* Start *

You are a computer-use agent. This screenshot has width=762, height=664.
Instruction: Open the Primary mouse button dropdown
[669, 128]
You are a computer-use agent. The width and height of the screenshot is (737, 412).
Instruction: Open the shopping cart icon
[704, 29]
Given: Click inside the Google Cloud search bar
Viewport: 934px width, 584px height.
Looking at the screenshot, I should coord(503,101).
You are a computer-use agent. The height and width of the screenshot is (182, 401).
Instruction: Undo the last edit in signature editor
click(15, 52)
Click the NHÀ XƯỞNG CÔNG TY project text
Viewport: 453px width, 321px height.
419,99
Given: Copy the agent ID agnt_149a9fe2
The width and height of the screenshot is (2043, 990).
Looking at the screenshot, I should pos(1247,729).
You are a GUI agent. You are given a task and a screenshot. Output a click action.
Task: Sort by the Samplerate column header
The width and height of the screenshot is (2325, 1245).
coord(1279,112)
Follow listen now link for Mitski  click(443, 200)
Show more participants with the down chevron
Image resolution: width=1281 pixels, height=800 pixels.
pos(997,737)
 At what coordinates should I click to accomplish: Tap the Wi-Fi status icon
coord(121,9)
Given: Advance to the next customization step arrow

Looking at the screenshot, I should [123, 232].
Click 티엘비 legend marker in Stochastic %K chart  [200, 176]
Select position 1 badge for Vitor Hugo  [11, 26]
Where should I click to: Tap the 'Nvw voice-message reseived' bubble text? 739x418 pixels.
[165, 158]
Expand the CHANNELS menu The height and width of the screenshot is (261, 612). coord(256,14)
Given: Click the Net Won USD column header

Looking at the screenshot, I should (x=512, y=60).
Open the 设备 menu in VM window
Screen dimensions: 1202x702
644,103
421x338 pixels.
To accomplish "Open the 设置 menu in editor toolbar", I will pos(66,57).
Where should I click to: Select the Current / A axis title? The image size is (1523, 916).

* End *

— What you have to do —
Quote the material starting at the line containing "You are a computer-use agent. The height" and ending at the line containing "Looking at the screenshot, I should [123, 232].", reproducing each line in full.

— Solution to the exercise —
You are a computer-use agent. The height and width of the screenshot is (182, 401).
Instruction: Undo the last edit in signature editor
click(15, 52)
Click the NHÀ XƯỞNG CÔNG TY project text
Viewport: 453px width, 321px height.
419,99
Given: Copy the agent ID agnt_149a9fe2
The width and height of the screenshot is (2043, 990).
Looking at the screenshot, I should pos(1247,729).
You are a GUI agent. You are given a task and a screenshot. Output a click action.
Task: Sort by the Samplerate column header
The width and height of the screenshot is (2325, 1245).
coord(1279,112)
Follow listen now link for Mitski  click(443, 200)
Show more participants with the down chevron
Image resolution: width=1281 pixels, height=800 pixels.
pos(997,737)
 At what coordinates should I click to accomplish: Tap the Wi-Fi status icon
coord(121,9)
Given: Advance to the next customization step arrow

Looking at the screenshot, I should [123, 232].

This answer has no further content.